Warangal Fort is one of the architectural wonders of the bygone era. Sited in south-east of Warangal city, the massive structure was built in the 13th century by rulers of the Kakatiya dynasty. Though presently in ruins, Warangal Fort still boasts of the dexterity of artists of earlier times. On the brink of Ekashila (a hill rock), the Citadel appears diffused in the several layers. In the mid-13th century, the construction of this colossal structure was initiated by the Kakatiyan king, Ganapatideva. Rani Rudramaa, who was the daughter of the King, further made the efforts to complete the construction work. Once, one of the impregnable forts in Andhra Pradesh, Warangal Fort is today very popular for its architectural brilliance, which is above and beyond its history. The loose ends of the edifice include commanding gateways and graceful towers that elevate to no less than 50 feet. The remarkable feature about the main gateway comprises of the four gigantic pillars, which have been crafted out of a single rock. Warangal Fort, having three protective layers, suggests the standards of security that used to be employed to guard the inner precincts and center of power. The pride of Kakatiya dynasty, it had two fortifications, with the inner one consisting of four stone gateways. The remnants of the fort present a valuable insight of the past civilization. The wreckage comprises of intricate sculpturea, stone works, motifs and designs – depicting animals like lions and swans. Within the Warangal Fort, you can see remains of the temples that had been erected by the early Qutub Shahi kings. It has many possessions that are worth-seeing. In short and snappy terms, visit the fort and explore this standing testimony of its glorious past.

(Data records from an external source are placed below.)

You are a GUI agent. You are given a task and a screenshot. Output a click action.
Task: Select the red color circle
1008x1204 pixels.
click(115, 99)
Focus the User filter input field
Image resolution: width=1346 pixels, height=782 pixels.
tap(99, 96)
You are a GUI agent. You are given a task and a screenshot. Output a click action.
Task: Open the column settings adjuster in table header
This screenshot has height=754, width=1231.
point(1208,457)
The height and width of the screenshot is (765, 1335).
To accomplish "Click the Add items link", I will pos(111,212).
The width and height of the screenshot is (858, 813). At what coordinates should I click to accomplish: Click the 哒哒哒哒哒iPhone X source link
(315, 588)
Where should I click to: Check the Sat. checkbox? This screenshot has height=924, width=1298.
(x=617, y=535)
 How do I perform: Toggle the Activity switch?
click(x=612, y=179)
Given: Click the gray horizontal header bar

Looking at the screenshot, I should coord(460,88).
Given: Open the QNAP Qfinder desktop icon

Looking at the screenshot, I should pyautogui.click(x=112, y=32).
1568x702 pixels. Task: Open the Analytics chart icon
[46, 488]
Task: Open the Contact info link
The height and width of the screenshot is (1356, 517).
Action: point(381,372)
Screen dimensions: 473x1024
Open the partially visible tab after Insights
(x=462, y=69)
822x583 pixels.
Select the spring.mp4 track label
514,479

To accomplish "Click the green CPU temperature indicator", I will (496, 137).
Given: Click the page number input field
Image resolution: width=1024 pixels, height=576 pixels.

The Bhadrakali Temple is located on the hilltop between the twin cities of Hanamkonda and Warangal in Andhra Pradesh. The temple is dedicated to the goddess Bhadrakali. Though the image of the deity is called Bhadrakali, the goddess is said to have been transformed by mantras into a very rare form called the Tripura Sundari. Tripper Sundry (Beauty of the Three Worlds or cities) is regarded as the supreme manifestation of Priority – the feminine power that is the vital energy of the universe. The structure of the temple reflects the architectural style of Chalukyas. The 250 year old temple is believed to have been constructed by the Kakativas and is located on the banks of the Bhadrakail Lake. This temple complex houses the deity in her several different forms and avatars. The most remarkable feature of the temple is the square shaped stone image of the Goddess in a sitting posture with fierce looking eyes and face. The Goddess is seen wearing a crown and having eight hands holding various weapons. A major attraction in the vicinity of the temple is the 2-km radius artificial lake. A number of natural rock formations in the surroundings add to the spiritual charm of the temple. Some of these unique rock formations are said to carry immense spiritual powers.